One prescription drug headache averted for city workers as another lingers – Buffalo News

By | January 13, 2020

Despite a warning letter from the city, Buffalo workers and retirees will not see any changes to their over-the-counter prescription drug coverage, after all.

But the effort to reverse another change that limits the quantity of prescribed medications is still being worked on.

When the Human Resources Department discovered that some plan members were using their pharmacy benefit cards to get over-the-counter medications it said should not have been covered, city officials at first said the medications would no longer be provided beginning Jan. 1.

But that changed after South Common Council Member Christopher P. Scanlon brought up the matter in a recent Council meeting after hearing from some upset employees.

When CVS Pharmacy became the city’s new pharmacy benefits provider last September, “it was made clear to us there was going to be no change in what was covered,” Scanlon said.

Now, the city says over-the-counter medications – which can cost more without a prescription – will be covered. About 540 members use prescriptions for over-the-counter drugs for allergies and about 100 for gastrointestinal issues, officials said. The annual cost for that is about $ 43,000, said Parking Commissioner Kevin J. Helfer, a member of Mayor Byron W. Brown’s fiscal subcabinet.

“The city will be informing CVS that we want the OTC prescriptions that were historically covered to continue being covered as they were in the past,” Helfer said, adding that the city is self-insured.

When asked why the city reversed course, if there was a misstep in communication between the city and CVS, city spokesman Michael J. DeGeorge responded, “Yes, there was a misstep, and it has since been rectified.”

▸ DATA:
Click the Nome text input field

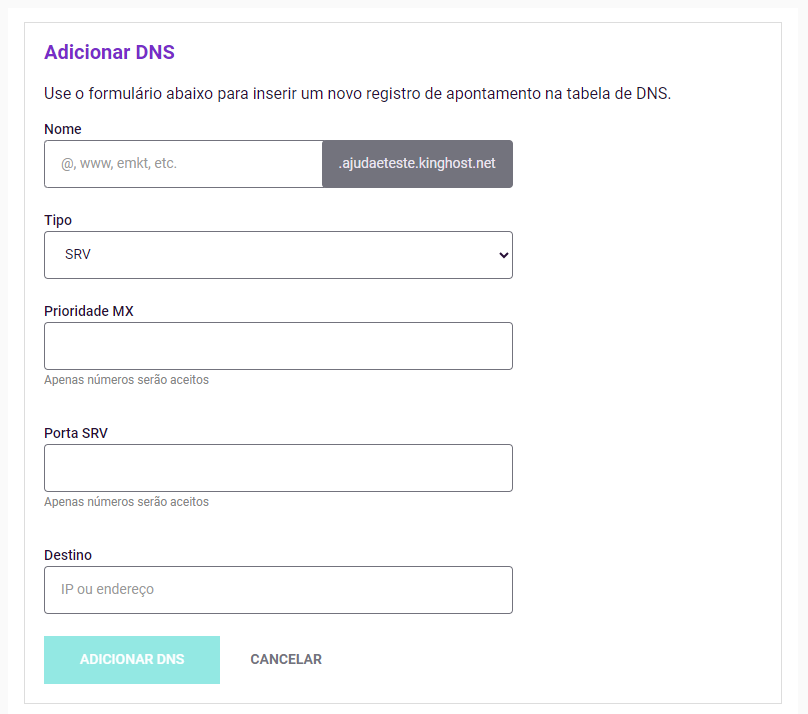point(183,163)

▸ TASK TO CARRY OUT:
In the article on Buffalo's prescription drug coverage, what is the annual cost of covering over-the-counter drugs obtained by prescription? Rely only on the article on Buffalo's prescription drug coverage.

▸ EXERCISE SOLUTION:
About $43,000.